Clap Your Hands Say Yeah: Two Hands Clapping


Formally stripped down to a two-piece, Clap Your Hands Say Yeah synthesizes its talents

Clap Your Hands Say Yeah may forever be pigeonholed as one of the first “blog bands.” Its self-titled, self-released debut became popular through word-of-blog acclaim upon arrival in 2005—deservedly so, with jittery, catchy guitar-pop songs such as “The Skin Of My Yellow Country Teeth,” “Is This Love?” and “In This Home On Ice.” The Philly/Brooklyn quintet, led by Alec Ounsworth, navigated the success well, but its second release, 2007’s Dave Fridmann-produced Some Loud Thunder, revealed that CYHSY was as interested in outsider weirdness as it was in indie-pop hooks. The record contains gems like “Underwater (You And Me),” but it suffered a seemingly inevitable backlash from the fickle blogosphere, as did 2011’s Hysterical.

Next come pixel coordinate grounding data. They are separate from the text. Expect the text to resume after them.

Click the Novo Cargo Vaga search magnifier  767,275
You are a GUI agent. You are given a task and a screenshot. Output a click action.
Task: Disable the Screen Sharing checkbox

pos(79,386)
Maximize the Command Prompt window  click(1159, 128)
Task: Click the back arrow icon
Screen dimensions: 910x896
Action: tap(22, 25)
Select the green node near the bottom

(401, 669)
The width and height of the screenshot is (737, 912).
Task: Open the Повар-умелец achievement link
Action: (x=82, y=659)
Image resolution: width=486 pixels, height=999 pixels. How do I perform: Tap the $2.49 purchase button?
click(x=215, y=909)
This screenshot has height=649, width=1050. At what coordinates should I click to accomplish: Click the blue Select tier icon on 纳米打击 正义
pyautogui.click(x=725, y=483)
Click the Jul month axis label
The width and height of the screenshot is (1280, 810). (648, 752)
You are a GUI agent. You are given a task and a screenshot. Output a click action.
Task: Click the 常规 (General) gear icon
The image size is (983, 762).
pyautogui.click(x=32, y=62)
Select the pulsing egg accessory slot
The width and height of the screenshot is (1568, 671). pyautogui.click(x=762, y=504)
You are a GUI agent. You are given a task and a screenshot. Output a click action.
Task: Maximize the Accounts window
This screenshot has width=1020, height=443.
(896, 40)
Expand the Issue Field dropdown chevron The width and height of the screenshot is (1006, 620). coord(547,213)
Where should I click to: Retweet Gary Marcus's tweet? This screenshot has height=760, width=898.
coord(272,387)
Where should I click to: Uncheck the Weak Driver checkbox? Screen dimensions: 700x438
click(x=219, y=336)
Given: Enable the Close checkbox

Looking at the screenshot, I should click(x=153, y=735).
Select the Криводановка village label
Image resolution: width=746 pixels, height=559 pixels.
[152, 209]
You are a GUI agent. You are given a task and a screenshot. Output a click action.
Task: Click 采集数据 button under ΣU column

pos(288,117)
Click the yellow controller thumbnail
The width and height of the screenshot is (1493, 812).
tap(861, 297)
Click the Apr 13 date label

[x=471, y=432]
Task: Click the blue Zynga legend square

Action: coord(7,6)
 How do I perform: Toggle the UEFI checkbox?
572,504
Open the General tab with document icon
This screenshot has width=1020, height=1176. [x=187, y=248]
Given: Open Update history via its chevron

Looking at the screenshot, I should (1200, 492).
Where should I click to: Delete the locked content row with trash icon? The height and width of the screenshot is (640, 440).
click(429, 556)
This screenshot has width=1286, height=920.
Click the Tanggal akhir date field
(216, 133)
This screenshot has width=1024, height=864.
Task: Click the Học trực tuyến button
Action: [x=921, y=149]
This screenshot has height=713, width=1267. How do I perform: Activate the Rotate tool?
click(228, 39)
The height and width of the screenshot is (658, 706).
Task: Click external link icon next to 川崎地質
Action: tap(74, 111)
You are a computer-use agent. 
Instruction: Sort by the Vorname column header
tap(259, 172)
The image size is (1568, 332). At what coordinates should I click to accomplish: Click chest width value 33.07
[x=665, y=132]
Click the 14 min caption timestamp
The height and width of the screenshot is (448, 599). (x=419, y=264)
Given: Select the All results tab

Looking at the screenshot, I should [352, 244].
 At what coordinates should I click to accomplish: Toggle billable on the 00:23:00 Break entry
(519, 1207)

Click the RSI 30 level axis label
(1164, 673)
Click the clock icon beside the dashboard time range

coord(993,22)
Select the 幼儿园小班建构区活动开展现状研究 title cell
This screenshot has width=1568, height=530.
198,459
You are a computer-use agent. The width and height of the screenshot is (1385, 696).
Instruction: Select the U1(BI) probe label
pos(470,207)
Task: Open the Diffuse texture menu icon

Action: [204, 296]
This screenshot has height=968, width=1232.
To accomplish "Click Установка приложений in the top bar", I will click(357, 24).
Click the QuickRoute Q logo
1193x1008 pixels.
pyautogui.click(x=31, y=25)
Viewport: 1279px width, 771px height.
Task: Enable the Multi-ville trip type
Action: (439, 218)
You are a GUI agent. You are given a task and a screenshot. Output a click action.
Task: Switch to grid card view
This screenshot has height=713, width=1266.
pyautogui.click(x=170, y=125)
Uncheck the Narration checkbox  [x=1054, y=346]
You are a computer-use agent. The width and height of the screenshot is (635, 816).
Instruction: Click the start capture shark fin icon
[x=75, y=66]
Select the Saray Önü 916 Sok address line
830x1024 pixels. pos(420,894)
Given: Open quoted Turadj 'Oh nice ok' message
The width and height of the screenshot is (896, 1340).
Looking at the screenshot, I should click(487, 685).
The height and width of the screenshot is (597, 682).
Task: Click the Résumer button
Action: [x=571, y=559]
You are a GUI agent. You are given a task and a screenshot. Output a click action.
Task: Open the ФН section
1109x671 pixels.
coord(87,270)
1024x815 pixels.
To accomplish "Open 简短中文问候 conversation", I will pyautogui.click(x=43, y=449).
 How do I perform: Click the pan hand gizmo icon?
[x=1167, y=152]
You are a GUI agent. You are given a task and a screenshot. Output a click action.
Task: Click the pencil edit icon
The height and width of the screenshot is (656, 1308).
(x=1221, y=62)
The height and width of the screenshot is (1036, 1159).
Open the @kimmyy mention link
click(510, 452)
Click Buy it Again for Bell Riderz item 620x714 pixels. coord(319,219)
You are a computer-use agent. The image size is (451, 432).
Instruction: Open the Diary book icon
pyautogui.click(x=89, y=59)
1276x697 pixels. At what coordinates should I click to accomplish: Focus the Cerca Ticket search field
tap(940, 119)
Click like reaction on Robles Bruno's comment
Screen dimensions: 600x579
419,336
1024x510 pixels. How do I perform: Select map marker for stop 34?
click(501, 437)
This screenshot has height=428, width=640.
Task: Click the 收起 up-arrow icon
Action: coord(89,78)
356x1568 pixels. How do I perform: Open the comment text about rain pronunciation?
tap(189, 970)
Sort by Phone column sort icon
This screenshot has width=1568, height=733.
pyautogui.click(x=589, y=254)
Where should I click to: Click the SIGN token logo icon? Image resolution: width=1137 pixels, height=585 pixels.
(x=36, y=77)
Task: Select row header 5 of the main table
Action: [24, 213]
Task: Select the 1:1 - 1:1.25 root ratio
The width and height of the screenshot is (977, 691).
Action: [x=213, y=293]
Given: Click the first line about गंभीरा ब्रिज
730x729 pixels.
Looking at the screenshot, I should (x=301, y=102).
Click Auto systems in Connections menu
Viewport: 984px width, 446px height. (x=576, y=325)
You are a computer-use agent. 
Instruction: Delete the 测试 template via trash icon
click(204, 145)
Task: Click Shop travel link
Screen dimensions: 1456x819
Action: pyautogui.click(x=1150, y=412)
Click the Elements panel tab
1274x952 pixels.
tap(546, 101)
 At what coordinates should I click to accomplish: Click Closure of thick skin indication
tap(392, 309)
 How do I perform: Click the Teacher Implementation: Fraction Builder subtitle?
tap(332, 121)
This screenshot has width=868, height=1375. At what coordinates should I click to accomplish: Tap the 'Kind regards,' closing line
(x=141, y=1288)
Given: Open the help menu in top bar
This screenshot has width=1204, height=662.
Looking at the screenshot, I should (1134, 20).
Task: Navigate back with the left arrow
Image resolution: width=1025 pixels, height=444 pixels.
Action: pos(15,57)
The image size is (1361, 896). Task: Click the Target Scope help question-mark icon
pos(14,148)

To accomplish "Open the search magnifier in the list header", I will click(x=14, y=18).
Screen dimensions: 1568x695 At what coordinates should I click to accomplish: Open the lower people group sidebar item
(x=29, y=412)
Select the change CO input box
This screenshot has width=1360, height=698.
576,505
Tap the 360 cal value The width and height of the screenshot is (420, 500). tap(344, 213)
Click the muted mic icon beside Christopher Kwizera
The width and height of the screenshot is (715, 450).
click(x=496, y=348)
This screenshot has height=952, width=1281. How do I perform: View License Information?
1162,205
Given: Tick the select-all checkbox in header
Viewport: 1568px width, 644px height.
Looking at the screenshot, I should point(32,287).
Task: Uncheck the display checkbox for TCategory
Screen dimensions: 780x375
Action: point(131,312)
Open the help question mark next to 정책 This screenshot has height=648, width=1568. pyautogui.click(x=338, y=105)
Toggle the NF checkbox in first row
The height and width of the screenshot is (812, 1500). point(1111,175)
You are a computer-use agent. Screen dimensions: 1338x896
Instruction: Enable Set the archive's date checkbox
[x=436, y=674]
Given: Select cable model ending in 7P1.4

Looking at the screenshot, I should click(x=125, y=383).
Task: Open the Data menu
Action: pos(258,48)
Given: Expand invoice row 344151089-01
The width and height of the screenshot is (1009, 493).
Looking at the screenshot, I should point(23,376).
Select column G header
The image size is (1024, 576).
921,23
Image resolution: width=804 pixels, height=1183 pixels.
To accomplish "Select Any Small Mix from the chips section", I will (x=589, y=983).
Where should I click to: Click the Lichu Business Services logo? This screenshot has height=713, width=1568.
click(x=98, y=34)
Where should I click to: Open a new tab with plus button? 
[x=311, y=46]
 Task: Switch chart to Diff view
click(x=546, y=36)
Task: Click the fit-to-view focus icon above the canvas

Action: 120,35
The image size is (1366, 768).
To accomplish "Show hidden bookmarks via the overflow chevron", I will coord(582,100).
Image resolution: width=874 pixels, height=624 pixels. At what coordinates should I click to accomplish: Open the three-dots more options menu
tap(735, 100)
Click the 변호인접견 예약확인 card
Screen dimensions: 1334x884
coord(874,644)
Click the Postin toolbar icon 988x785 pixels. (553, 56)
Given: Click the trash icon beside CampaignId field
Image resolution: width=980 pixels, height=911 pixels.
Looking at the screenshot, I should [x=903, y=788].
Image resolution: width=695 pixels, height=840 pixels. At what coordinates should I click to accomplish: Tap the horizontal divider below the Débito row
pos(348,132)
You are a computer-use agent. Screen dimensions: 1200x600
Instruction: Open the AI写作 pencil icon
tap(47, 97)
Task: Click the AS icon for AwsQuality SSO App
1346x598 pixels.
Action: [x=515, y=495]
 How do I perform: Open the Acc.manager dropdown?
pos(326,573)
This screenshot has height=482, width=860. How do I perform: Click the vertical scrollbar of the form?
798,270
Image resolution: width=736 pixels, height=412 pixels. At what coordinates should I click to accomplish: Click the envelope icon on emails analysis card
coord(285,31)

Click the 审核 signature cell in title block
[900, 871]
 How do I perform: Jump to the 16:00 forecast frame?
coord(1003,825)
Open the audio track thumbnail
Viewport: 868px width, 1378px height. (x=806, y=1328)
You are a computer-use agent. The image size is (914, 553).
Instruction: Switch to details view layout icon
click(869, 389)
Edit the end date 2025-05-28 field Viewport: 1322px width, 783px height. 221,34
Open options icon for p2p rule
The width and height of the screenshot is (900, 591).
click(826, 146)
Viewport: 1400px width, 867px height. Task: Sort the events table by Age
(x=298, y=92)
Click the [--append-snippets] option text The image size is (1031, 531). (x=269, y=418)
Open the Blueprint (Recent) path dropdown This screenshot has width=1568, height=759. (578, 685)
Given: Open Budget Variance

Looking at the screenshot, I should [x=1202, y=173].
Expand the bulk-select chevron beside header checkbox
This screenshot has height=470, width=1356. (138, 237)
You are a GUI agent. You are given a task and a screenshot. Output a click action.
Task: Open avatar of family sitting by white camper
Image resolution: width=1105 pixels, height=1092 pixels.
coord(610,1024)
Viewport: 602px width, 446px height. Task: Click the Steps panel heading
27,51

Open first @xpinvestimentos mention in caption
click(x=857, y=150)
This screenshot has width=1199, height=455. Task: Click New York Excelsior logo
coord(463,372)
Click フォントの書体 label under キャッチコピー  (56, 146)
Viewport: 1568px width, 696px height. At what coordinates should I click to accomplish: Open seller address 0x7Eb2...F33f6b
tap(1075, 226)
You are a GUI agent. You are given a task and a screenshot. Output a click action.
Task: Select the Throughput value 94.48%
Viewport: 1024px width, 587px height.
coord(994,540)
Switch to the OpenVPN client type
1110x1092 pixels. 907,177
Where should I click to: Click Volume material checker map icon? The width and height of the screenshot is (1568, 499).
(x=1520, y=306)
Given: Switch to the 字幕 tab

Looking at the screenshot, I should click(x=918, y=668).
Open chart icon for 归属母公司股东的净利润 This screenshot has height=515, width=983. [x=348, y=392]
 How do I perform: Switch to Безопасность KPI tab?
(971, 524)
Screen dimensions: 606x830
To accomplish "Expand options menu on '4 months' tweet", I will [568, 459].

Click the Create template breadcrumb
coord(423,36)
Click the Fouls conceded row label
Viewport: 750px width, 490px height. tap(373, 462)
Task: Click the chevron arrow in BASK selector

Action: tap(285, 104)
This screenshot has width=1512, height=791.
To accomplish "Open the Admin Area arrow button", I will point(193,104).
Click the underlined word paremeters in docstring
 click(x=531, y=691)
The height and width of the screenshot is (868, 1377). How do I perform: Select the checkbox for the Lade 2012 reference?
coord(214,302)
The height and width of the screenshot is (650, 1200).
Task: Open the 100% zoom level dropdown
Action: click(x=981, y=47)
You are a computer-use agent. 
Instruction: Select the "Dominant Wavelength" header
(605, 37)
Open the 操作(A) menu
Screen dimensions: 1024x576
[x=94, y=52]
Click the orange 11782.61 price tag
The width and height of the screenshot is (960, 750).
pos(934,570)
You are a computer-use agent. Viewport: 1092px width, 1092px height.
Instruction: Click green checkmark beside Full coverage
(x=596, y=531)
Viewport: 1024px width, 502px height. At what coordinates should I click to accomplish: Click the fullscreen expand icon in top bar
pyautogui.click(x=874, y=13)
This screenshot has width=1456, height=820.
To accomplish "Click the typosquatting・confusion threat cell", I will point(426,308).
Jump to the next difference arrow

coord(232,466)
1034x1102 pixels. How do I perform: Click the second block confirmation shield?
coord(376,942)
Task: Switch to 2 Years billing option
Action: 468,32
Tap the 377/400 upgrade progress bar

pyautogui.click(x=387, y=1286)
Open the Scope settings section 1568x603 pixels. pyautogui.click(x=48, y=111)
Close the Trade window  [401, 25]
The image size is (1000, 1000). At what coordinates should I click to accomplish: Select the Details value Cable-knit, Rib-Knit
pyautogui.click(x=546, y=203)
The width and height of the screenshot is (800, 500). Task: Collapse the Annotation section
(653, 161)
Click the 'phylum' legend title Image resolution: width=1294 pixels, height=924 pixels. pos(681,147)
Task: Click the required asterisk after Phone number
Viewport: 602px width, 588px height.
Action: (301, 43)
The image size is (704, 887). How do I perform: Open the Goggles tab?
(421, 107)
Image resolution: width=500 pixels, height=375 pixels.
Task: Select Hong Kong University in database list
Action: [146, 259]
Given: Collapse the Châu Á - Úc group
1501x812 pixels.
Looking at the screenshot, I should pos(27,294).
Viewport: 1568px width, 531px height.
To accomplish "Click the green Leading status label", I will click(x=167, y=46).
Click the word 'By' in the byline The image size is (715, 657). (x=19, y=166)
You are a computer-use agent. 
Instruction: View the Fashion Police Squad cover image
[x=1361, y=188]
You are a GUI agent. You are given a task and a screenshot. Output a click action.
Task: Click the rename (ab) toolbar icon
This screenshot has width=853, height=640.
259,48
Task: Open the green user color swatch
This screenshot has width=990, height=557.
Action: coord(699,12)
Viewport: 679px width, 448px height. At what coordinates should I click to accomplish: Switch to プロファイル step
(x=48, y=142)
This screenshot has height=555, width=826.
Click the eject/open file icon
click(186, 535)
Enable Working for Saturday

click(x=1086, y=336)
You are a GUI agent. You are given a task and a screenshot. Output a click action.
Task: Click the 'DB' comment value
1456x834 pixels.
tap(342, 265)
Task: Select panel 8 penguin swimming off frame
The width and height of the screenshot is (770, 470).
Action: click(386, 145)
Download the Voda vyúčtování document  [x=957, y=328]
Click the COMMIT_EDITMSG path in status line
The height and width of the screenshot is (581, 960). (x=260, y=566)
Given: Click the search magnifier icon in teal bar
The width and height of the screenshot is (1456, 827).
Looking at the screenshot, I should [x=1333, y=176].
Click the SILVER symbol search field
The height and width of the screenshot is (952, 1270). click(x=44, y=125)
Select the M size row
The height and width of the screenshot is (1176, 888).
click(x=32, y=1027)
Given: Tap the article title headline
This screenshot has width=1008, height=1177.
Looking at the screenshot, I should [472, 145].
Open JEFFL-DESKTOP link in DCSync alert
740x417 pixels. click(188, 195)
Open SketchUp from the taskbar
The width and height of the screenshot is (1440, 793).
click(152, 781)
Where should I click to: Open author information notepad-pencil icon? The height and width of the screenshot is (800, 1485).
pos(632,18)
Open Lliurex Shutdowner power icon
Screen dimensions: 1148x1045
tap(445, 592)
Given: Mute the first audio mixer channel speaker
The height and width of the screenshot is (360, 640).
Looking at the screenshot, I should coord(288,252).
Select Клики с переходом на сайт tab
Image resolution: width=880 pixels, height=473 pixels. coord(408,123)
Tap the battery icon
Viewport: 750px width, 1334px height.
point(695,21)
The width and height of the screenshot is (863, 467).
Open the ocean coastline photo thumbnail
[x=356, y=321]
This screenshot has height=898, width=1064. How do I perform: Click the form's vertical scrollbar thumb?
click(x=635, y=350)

In Hysterical’s aftermath, the band shed members and disappeared until late last summer, when the Little Moments EP arrived. That surprising set of four synth-pop songs set the tone for the vibe that threads through Only Run, the new Clap Your Hands album, which updates one of the EP’s songs as its title track. Ounsworth says that synths have always been a defining characteristic of the band.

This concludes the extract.